◆ EXCERPT:
One of CPR’s working hypotheses is that the payment reform models that will prove to be most successful long term at reducing costs and improving care quality will be those that put providers at financial risk while requiring transparent outcomes reporting. These arrangements allow providers to reap rewards for delivering care more efficiently, but also penalize providers for being inefficient, or for providing poor quality care; in short, both the carrot and the stick are key to changing behavior and creating lasting positive change. CPR has discussed this concept in The Payment Reform Landscape series here on Health Affairs Blog throughout this year.

A More Gradual Glide-Path Option

Yet not every provider system wanting to create an ACO will be able immediately to take on shared financial risk. For those systems, CPR and PBGH propose a “glide-path” that allows purchasers and providers to enter into an arrangement in which shared financial risk evolves over time.

Step one can include an ACO-type arrangement where providers receive fee-for-service payments with shared savings. This initial phase should be brief, and the ACO should achieve a minimum savings rate (e.g. 2 percent) before payers distribute any savings.

As step two, the purchaser and provider network system embark on a shared risk arrangement, where the provider can earn savings — or lose funding — based on performance, and where the provider stands to bear the risks of spending over budget. Of course identifying and agreeing to performance measures is a huge part of this process. Our ACO Toolkit contains recommended performance measures that are outcomes-oriented and patient-centered.

◆ SUPPLIED MATERIAL:
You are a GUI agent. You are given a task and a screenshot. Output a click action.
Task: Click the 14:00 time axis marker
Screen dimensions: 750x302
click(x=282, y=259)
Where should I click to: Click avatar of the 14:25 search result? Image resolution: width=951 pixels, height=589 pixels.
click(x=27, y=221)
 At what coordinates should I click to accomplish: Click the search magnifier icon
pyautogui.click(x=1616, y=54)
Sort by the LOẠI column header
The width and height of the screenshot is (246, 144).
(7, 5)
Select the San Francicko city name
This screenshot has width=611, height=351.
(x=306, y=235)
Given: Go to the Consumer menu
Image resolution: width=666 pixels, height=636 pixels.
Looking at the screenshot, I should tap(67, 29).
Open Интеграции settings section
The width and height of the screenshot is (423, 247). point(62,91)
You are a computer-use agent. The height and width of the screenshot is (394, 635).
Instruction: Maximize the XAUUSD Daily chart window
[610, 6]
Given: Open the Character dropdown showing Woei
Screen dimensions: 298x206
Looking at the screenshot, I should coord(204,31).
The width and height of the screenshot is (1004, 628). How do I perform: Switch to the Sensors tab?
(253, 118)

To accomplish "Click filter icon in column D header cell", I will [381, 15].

◆ PROBLEM: Continue the excerpt on the ACO payment glide-path, starting after its final sentence. The items above were drawn from a separate source unrelated to the excerpt.

◆ RESPONSE TO THIS EXERCISE:
Finally, the ACO should transition to a population-based-payment model. In this phase, the ACO should receive a population-based payment using a predetermined amount based on the ACO’s expected costs. Underlying provider payment structures may include bundled payments or case-management fees in place of traditional fee-for-service payments that can be modified or reduced over time. This design incentivizes the ACO to practice “population management,” caring for specific populations of patients (e.g. those with chronic illness) while focusing on quality and efficiency.

The ACO should be eligible for shared savings only if it reduces costs (for example, by at least 3 percent). As the ACO achieves savings goals, the proportion of risk shared can increase. The ACO’s ability to manage risk successfully should determine the pace of the transition from shared savings to full risk sharing.

If ACOs are truly going to offer a new way to deliver and pay for care, it is important for purchasers to set the bar high, with expectations for improvement in care quality and cost savings. Like everything in health care, we know change won’t happen overnight, but we look forward to seeing progress, with more ACOs emerging to meet the criteria we outlined above and willing to take on shared financial risk.